Il est parfois de ces pensées qui se présentent couvertes d’une telle évidence qu’elles paraissent par là même d’une banalité confondante. C’est le propre des choses qui nous sont si proches qu’il nous est empêché de les voir. Tout travail sérieux ne peut que tenter de les révéler. Comme le disait Michel Foucault : « faire voir combien est invisible l’invisibilité du visible ». Nous pourrions ajouter : faire voir tout ce que nous ne voyons pas précisément parce que nous sommes trop proches, parce que c’est trop familier, parce que c’est trop intimement lié à nous-mêmes.
Dans Le règne et la gloire, Giorgio Agamben tente de dégager deux éléments constitutifs du pouvoir en Occident. Il serait l’articulation entre l’oikonomia, le pouvoir comme gouvernement des hommes et gestion efficace, et la Gloire, le pouvoir comme royauté cérémoniale et liturgique. Il se posait alors la question : pourquoi le pouvoir a-t-il besoin de la gloire ? Il se proposait alors de se faire l’artisan d’une étude archéologique de ces concepts. Au cours de cette enquête, il apparaît un élément tout à fait significatif, qui semble pourtant n’avoir suscité que peu de commentaires, c’est la place de l’acclamation. L’acclamation désigne chez les Latins un cri d’approbation, de triomphe, de louange ou de désapprobation, poussé par une foule dans des circonstances précises.
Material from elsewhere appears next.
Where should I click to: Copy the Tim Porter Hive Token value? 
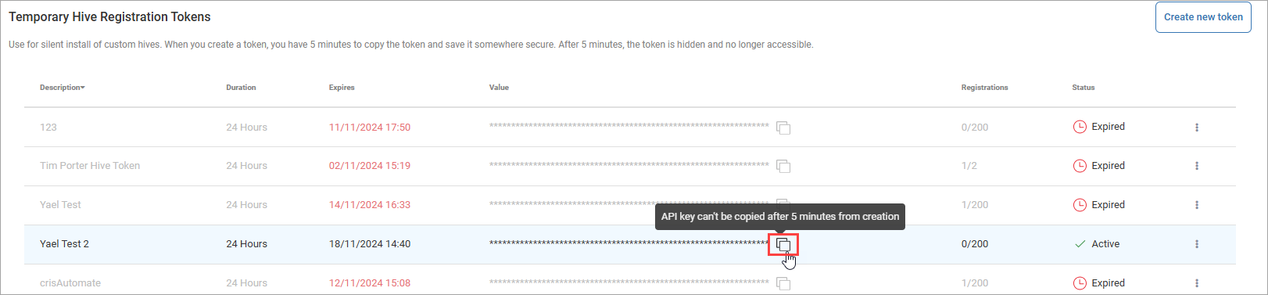(783, 166)
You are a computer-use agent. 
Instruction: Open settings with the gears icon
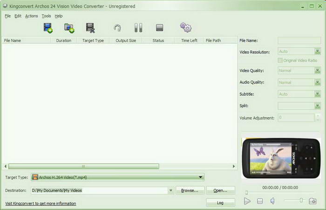tap(186, 28)
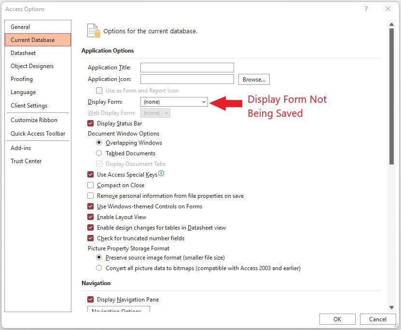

Elles sont originellement destinées aux athlètes, aux acteurs, aux magistrats de la République romaine, puis à l’empereur. Il est notable qu’elles n’aient pas seulement une valeur rituelle, mais qu’elle puisse également se charger d’effets juridiques. Suivant un mouvement conceptuel qu’Agamben s’évertue à mettre en lumière, les acclamations sont ensuite reprises dans la liturgie chrétienne, avant de revenir dans la politique. Ce mouvement de théologie politique, que Carl Schmitt défend, donne un sens tout particulier à ces éléments. L’acclamation devient alors l’expression du peuple comme pouvoir démocratique constituant. Plus que cela, les acclamations seraient la condition essentielle au peuple pour qu’il puisse se définir comme tel.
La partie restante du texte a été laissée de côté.